ROYAL CARIBBEAN INTERNATIONAL
‘CHALCHIUHTLICUE’
This work was cast in bronze and commissioned for a cruise liner as a water feature.
Chalchiuhtlicue was an Aztec water goddess, part of a group of Aztec rain gods, so it seemed appropriate to have her wall-mounted with water running over her.
She was the wife of the rain god and mother of the moon god. She had all sorts of powers, making crops fertile and protecting women and children.
She presided over the creation of the Fourth Sun, but subsequently her husband, Tlaloc mistreated her so badly and made her so unhappy, that she retaliated by making it rain for 52 years.

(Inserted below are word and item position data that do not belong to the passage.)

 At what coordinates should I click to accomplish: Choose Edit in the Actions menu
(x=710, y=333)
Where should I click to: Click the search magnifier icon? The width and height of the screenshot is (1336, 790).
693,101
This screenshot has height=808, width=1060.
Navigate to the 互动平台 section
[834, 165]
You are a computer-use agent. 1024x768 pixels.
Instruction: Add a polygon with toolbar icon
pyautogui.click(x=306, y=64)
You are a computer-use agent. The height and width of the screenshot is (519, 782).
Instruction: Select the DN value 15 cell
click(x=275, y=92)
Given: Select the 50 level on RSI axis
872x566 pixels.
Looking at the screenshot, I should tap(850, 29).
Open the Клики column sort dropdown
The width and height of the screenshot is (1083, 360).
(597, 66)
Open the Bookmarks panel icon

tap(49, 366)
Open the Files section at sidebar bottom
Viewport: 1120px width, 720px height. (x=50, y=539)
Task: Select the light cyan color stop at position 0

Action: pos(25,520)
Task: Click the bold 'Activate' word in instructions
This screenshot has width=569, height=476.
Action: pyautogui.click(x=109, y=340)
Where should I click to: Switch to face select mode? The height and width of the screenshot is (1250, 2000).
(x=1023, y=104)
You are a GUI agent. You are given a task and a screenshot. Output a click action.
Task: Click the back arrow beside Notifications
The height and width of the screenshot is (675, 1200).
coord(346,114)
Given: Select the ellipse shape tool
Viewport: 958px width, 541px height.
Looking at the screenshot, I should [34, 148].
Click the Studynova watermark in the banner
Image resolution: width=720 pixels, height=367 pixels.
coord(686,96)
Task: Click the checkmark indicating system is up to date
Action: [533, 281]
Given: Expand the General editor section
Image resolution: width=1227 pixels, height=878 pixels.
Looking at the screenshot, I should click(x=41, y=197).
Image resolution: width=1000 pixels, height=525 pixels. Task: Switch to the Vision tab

The rain caused a huge flood which caused the Fourth Sun, to be extinguished.
She was the patron of newborns and the sick and, with her husband, was responsible for the timely arrival of the rain and water needed for successful harvests.
Water was the basis of much of Aztec life and as such Chalchiuhtlicue held an incredibly important position in the Aztec pantheon.
Her name translates literally from the Nahuatl word as ‘Heart of the Earth’, but is it more usually translated as ‘She of the Jade Skirt’ because the word often refers to green precious stones.
Eventually she drowned the world in tears of blood when she fell from the sky and humans had to turn into fish to survive.